There thus illustrates, schematically, the power supply system 100 according to the first embodiment of the invention. According to this first exemplary embodiment, the first supply circuit 200 of the supply system comprises at least a first pipe 201 which extends between the vessel head 111 and the compression member 210. As mentioned above, the compression member 210 is arranged in parallel with the compression device 211. More particularly, the first pipe 201 thus extends between the vessel head 111 and a first point of divergence 202 at the level of which it separates into a second pipe 203 on which the compression member 210 is arranged and at least one third pipe 204 on which the compression device 211 is arranged.

The second pipe 203 and the third pipe 204 meet at a first connection point 205 located downstream of the compression member 210 and of the compression device 211 with respect to a direction of circulation of the gas within, respectively, the second pipe 203 and the third pipe 204. The first supply circuit 200 also comprises a fourth pipe 206 which connects this first connection point 205 to the at least one gas consumer device 101. In this case, the fourth line 206 extends from the first connection point 205 to a second point of divergence 207 at which the fourth line 206 splits into a fifth line 208 on which is arranged the first gas-consuming device 101 and a sixth line 209 on which the second gas-consuming device 102 is arranged. According to the example illustrated, the second gas-consuming device 102 consumes gas at a pressure lower than the press ion compatible with the needs of the first gas-consuming device 101. In order to overcome this difference, at least one first expansion device 212 is arranged on the sixth pipe 209, between the second point of divergence 207 and the second gas-consuming device 102 “Expansion member” means a member configured to reduce the pressure of the gas passing through it.

The first power supply circuit 200 is identical between the first exemplary embodiment and the second exemplary embodiment so that the description which has just been given of it applies mutatis mutandis to all of the figures. The first and second exemplary embodiments thus differ from each other in particular by the architecture of the second power supply circuit 300.

According to the first exemplary embodiment, the second supply circuit 300 comprises at least a seventh pipe 301 which extends between the bottom of the tank 110, that is to say a portion of this tank 110 in which the gas in the liquid state, and an inlet 353 of the heat exchanger 350. More particularly, this seventh pipe 301 extends between the bottom of the tank 112 and the inlet 353 of the second pass 352 of the heat exchanger 350 An eighth conduit 302 extends from an outlet 354 of the second pass 352 of the heat exchanger 350, to the secondary inlet 343 of the ejector 340. A ninth conduit 303 extends from the common outlet 342 of the ejector 340, to an inlet 355 of the first pass 351 of the heat exchanger 350.
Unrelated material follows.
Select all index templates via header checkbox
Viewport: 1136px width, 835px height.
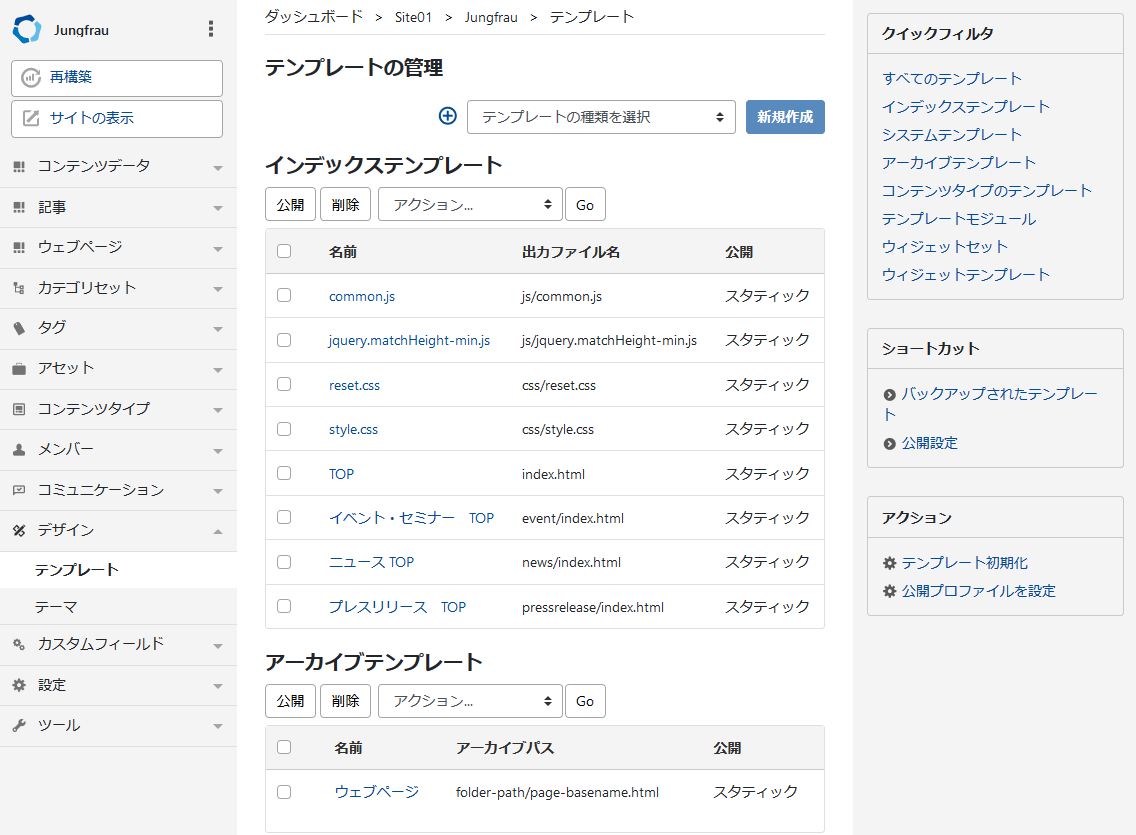[x=284, y=251]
A tenth pipe 304 extends from an outlet 356 of the first pass 351 of the heat exchanger 350 to the phase separation device 310, and more particularly to the inlet 311 of this phase separation device 310 An eleventh conduit 305 extends from the liquid outlet 313 of the phase separation device 310, to an inlet 321 of the pump 322. A twelfth conduit 306 extends between an outlet 322 of the pump 320 to an inlet 334 of the first pass 332 of the heat exchanger 330.

A thirteenth conduit 307 extends between the outlet 331 of the first pass 332 of the heat exchanger 330 and a third point of divergence 308 at which the thirteenth conduit 307 splits into the supply line 400 of the ejector 340 fluidly connected to the drive inlet 341 of the ejector 340 and in a fourteenth pipe 309 which joins the first supply circuit 200 at a second connection point 215 located on the fourth pipe 206, that is to say between the compression member 210 and gas consuming device 101.

Finally, the second circuit 300 of the supply system according to the first embodiment of the invention comprises at least secondary supply portion 360 of the gas-consuming device 101 which comprises a pipe 361 which extends between the outlet 312 of the phase separation device 310 and a third connection point 362 located on the first pipe 201 of the first supply circuit 200. In other words, this secondary supply portion 360 makes it possible to convey gas in the state gas contained in the intermediate reservoir 310 to the compression member 210 in order to use this gas in the gaseous state to supply the gas-consuming device.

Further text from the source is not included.